An educational page
The Wali System
The wali is a guardian and counselor in Islamic marriage. Wali Marriage builds this role into the experience itself, rather than treating it as an afterthought.
What a wali is
In Islamic tradition, the wali is a trusted male relative — most often a father, brother, or uncle — who supports a person seeking marriage. The wali offers counsel, helps assess a prospective match, and is present at the marriage contract.
The wali is not a gatekeeper to romance. The wali is a witness to seriousness, a counterweight to haste, and an advocate for the person being introduced.

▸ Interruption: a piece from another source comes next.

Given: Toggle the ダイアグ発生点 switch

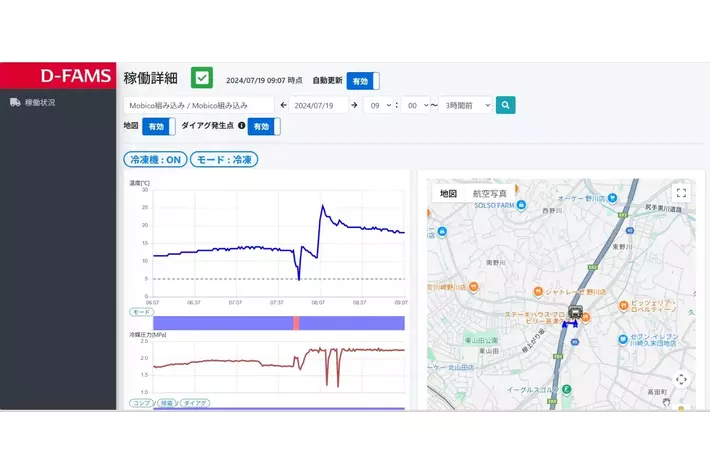Looking at the screenshot, I should [264, 127].
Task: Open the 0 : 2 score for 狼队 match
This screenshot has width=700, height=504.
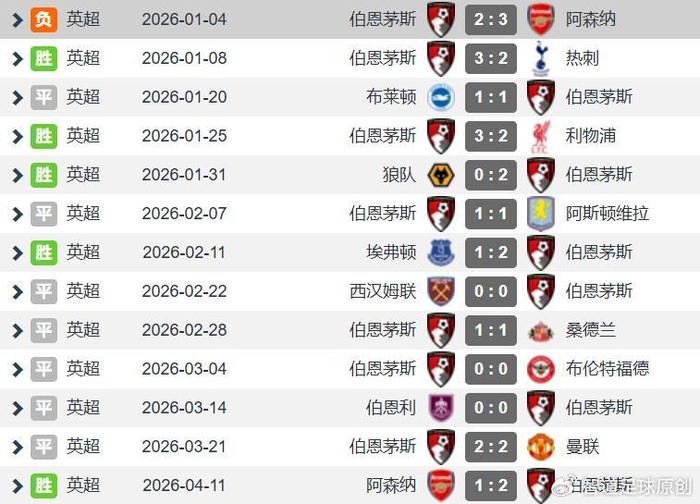Action: [491, 175]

For sisters: a full-authority wali
On Wali Marriage, a sister names her wali during onboarding. Her wali receives read access to her conversations once an interest request is accepted, and approval rights for any progression toward marriage.
This is the traditional model, made practical by software. The wali sees what the sister sees, in the same place she sees it.

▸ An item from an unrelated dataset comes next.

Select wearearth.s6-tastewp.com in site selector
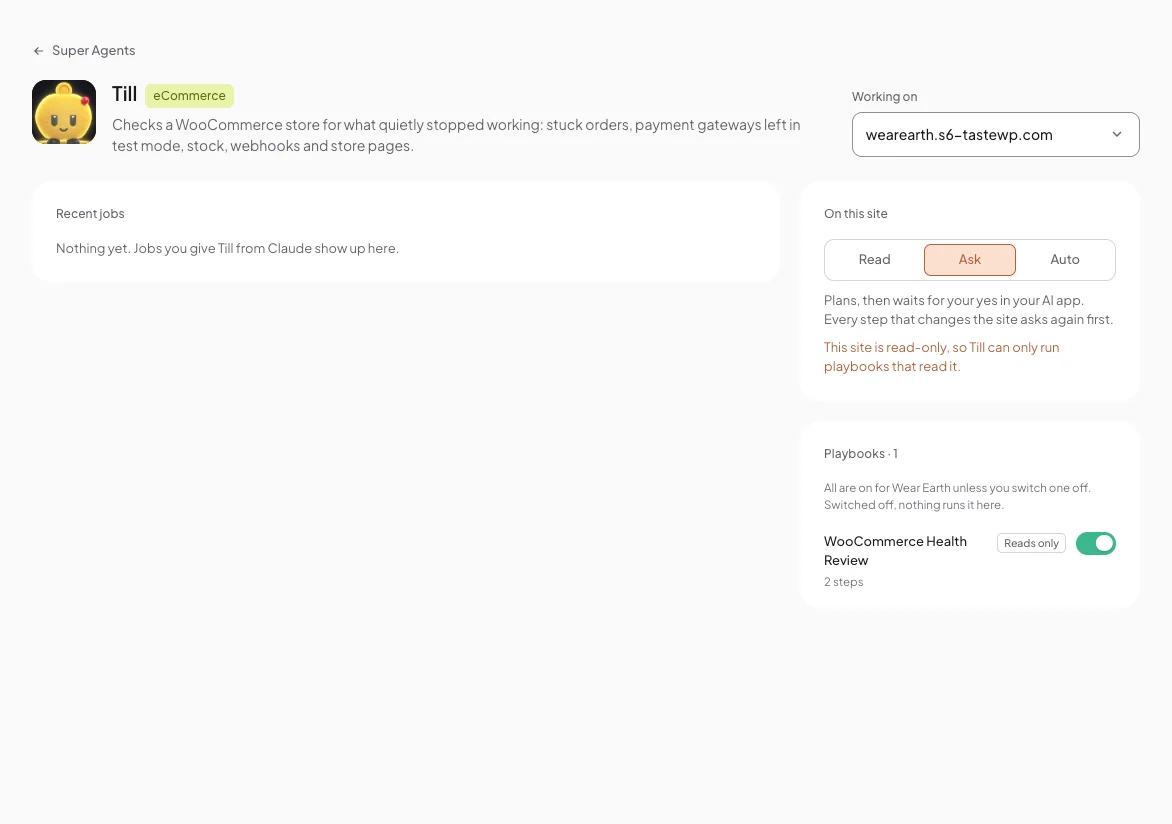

For brothers: an advisory wali
A brother may name an advisory wali — a trusted family member or mentor who can be consulted, but does not hold approval rights. The structure honors counsel without duplicating veto power.
Bilateral consent
No introduction proceeds without the explicit consent of both parties — and, where applicable, the wali. Wali Marriage is built on the principle that marriage is a covenant entered freely, with eyes open.
A feature, not a compromise
We do not treat the wali as friction to work around. The wali is a feature of serious Muslim marriage, and we have designed our product around it from the first screen to the last.